Low variability in the underlying cellular landscape adversely affects the performance of interaction-based approaches for conducting cell-specific analyses of DNA methylation in bulk samples.

Abstract

Statistical methods that allow for cell type specific DNA methylation (DNAm) analyses based on bulk-tissue methylation data have great potential to improve our understanding of human disease and have created unprecedented opportunities for new insights using the wealth of publicly available bulk-tissue methylation data. These methodologies involve incorporating interaction terms formed between the phenotypes/exposures of interest and proportions of the cell types underlying the bulk-tissue sample used for DNAm profiling. Despite growing interest in such "interaction-based" methods, there has been no comprehensive assessment how variability in the cellular landscape across study samples affects their performance. To answer this question, we used numerous publicly available whole-blood DNAm data sets along with extensive simulation studies and evaluated the performance of interaction-based approaches in detecting cell-specific methylation effects.

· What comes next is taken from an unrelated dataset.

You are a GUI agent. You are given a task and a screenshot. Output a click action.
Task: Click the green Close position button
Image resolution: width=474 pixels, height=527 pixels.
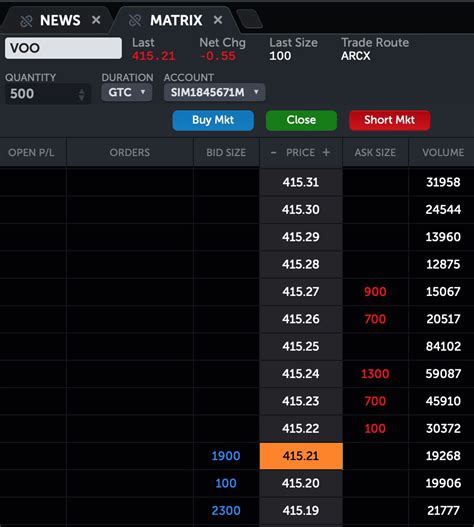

Our results show that low cell proportion variability results in large estimation error and low statistical power for detecting cell-specific effects of DNAm. Further, we identified that many studies targeting methylation profiling in whole-blood may be at risk to be underpowered due to low variability in the cellular landscape across study samples. Finally, we discuss guidelines for researchers seeking to conduct studies utilizing interaction-based approaches to help ensure that their studies are adequately powered.